“I like them! They’re beautiful.”
That’s a black veined white. They’re extinct now.
“These ones are nice!”
“Large blue. Also extinct.”
…
“Ooh this is good.”
“What are they?”
“Large Copper. They’re extinct too.”
I picked up a large lepidoptera collection in a rented van with my brother. They were donated over a century ago to a private school in Surrey, by an ex pupil. They’ve been in a basement for decades, mouldering. Many of the big private schools had similar collections donated to them around the same time and have done similar fuck-allness with them. This school is later than most in giving up theirs. Harrow flogged theirs two decades ago, which means it was there when I was there but I was certainly never aware of it. Likely in another basement. Eton kept theirs. They have got it on display. They are rich as Croesus, sure, but they are also pretty much the only one left. Most of the other expensive schools with interesting collections from that era of rampant collecting – they have either flogged or donated what they were given. It’s not fashionable now. But it’s done. We are very very busy killing things in other ways. Doing it on purpose for science is as frowned on as it is for fashion.
“We have an entomologist here as a pupil,” my brother is told. “But he’s from far away. The rules are different there. We had to teach him that here we only take photographs of specimens. We never collect or look at live specimens.” And so these extraordinary things, these extinct colours of a lost past… Apparently they have no educational value. This is why they are leaving the school they were given to, and going to the Natural History Museum. Despite collections just like this being a big part of Max’s route to his deep conservational role in the entomological world, they are not considered educational anymore. Every prospective scientist should only look at pictures now it seems. Pictures are good enough…?
I looked at these beautiful extinct bodies. I remembered them, I saw their colour fresh with my eyes. I stood and communed with the husks of these things that had once had life. That life had been taken prematurely by a collector decades ago. But taken so they could be contemplated and understood and recorded. Something shifted in me thinking about it.

“Were these things collected to extinction? Is that a thing that can happen?”

* Goal of the exercise *
In the piece about the butterfly collection, where is the collection going after it leaves the school?

* Dataset *
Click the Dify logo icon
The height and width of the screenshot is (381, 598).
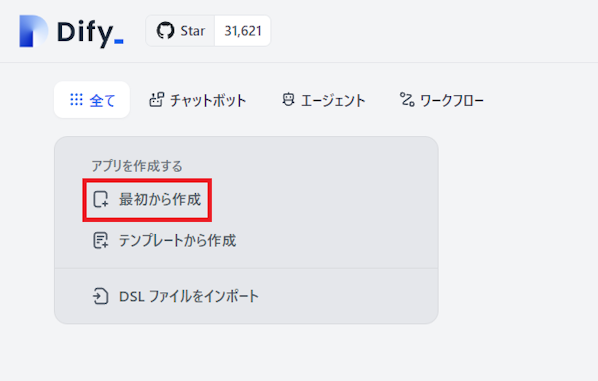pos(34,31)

==

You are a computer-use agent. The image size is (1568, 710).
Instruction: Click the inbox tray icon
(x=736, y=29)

* Answer space *
The Natural History Museum.